**Exercise instructions**
(1) In the passage on best-fit linebreaking, which break point is chosen for a line?
(2) Retype the passage on best-fit linebreaking, starting with "One method of" and going on through "unused, the higher the penalty.".

**Document excerpt**
One method of linebreaking that works reasonably well is sometimes referred to as a "best-fit" algorithm. It works by computing a "penalty" for each potential break point on a line. The break point with the smallest penalty is chosen and the algorithm then works on the next line. Three useful factors in a penalty calculation are:
-
How much of the line width (after subtracting of the indent) is unused? The more unused, the higher the penalty.
-
How deeply nested is the breakpoint in the expression tree? The expression tree's depth is roughly similar to the nesting depth of
mrow
s. The more deeply nested the break point, the higher the penalty. -
Does a linebreak here make layout of the next line difficult? If the next line is not the last line and if the indentingstyle uses information about the linebreak point to determine how much to indent, then the amount of room left for linebreaking on the next line must be considered; i.e., linebreaks that leave very little room to draw the next line result in a higher penalty.
-
Whether
linebreak
has been specified:nobreak
effectively sets the penalty to infinity,badbreak
increases the penaltygoodbreak
decreases the penalty, andnewline
effectively sets the penalty to 0.
This algorithm takes time proportional to the number of token elements times the number of lines.

Entries from a dataset
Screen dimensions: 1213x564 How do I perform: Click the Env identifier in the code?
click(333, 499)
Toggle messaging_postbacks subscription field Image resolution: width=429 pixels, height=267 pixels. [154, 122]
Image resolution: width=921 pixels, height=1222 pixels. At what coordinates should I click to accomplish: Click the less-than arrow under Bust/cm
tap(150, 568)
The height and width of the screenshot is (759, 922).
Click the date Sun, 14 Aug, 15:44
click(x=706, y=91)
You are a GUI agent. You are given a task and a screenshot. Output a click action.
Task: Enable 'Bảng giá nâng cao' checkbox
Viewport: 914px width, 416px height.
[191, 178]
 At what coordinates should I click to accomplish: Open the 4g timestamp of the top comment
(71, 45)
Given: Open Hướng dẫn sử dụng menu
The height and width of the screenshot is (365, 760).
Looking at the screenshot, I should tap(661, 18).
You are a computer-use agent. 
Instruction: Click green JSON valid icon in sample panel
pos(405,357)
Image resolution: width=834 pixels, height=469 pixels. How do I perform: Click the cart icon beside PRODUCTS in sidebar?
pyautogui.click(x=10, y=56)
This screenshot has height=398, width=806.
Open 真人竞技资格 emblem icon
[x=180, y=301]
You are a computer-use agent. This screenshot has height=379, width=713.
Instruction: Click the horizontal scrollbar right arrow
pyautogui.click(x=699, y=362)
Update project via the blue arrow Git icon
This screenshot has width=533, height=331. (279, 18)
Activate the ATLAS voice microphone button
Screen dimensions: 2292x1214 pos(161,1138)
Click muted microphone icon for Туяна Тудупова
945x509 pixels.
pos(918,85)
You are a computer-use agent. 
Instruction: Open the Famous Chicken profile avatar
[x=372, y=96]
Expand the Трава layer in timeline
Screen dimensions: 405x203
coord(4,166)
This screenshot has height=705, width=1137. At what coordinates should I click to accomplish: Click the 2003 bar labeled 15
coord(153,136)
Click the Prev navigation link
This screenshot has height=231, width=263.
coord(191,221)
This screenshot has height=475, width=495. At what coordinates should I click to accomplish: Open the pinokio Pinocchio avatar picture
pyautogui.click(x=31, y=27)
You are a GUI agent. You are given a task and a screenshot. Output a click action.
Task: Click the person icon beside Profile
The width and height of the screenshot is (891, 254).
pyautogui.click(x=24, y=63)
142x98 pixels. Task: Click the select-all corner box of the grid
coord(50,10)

**Solved problems**
(1) The break point with the smallest penalty is chosen.

(2)
One method of linebreaking that works reasonably well is sometimes referred to as a "best-fit" algorithm. It works by computing a "penalty" for each potential break point on a line. The break point with the smallest penalty is chosen and the algorithm then works on the next line. Three useful factors in a penalty calculation are:
-
How much of the line width (after subtracting of the indent) is unused? The more unused, the higher the penalty.